Exercise description - Return every entry exactly.

[Data]

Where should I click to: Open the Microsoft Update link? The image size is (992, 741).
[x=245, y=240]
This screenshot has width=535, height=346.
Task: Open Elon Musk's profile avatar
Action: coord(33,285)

[/Data]

Finished task -
Where should I click to: Open the Microsoft Update link? The image size is (992, 741).
[x=245, y=240]
This screenshot has width=535, height=346.
Task: Open Elon Musk's profile avatar
Action: coord(33,285)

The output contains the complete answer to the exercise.